BEGIN Task data

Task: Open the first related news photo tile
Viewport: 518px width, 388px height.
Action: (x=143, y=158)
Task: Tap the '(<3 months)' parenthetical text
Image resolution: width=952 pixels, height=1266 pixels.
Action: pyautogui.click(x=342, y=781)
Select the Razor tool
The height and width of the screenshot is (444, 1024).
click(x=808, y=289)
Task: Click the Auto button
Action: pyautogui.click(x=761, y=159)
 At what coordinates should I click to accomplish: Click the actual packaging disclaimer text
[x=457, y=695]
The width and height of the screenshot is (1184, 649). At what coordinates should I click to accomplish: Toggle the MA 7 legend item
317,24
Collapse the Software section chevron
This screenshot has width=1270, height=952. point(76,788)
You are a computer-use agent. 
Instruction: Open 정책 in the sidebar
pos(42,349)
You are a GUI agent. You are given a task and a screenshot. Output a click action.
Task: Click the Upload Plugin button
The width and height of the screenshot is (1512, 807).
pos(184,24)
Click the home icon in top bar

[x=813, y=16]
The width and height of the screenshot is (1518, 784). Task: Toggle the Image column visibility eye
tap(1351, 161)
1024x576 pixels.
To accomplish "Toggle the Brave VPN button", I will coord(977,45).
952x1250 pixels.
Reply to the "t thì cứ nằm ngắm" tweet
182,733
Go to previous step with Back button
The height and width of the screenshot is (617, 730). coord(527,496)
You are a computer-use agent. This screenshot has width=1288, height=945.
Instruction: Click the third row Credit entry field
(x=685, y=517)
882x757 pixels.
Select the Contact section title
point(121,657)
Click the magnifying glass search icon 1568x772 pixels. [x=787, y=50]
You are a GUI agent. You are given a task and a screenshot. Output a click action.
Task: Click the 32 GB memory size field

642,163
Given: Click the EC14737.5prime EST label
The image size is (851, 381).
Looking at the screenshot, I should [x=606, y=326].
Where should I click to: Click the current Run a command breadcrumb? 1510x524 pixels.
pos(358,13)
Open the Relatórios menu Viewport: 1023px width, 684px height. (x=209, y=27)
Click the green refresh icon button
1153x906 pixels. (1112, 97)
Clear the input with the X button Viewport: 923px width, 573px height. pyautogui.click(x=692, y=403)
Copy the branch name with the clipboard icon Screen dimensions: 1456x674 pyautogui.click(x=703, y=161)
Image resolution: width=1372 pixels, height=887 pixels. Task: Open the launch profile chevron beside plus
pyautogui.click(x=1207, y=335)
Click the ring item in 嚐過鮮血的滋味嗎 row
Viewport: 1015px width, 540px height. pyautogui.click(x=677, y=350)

END Task data

What the task requires =
Print the data above word for word, from its very first line down through the line containing "[x=813, y=16]".

Result for this exercise =
Task: Open the first related news photo tile
Viewport: 518px width, 388px height.
Action: (x=143, y=158)
Task: Tap the '(<3 months)' parenthetical text
Image resolution: width=952 pixels, height=1266 pixels.
Action: pyautogui.click(x=342, y=781)
Select the Razor tool
The height and width of the screenshot is (444, 1024).
click(x=808, y=289)
Task: Click the Auto button
Action: pyautogui.click(x=761, y=159)
 At what coordinates should I click to accomplish: Click the actual packaging disclaimer text
[x=457, y=695]
The width and height of the screenshot is (1184, 649). At what coordinates should I click to accomplish: Toggle the MA 7 legend item
317,24
Collapse the Software section chevron
This screenshot has width=1270, height=952. point(76,788)
You are a computer-use agent. 
Instruction: Open 정책 in the sidebar
pos(42,349)
You are a GUI agent. You are given a task and a screenshot. Output a click action.
Task: Click the Upload Plugin button
The width and height of the screenshot is (1512, 807).
pos(184,24)
Click the home icon in top bar

[x=813, y=16]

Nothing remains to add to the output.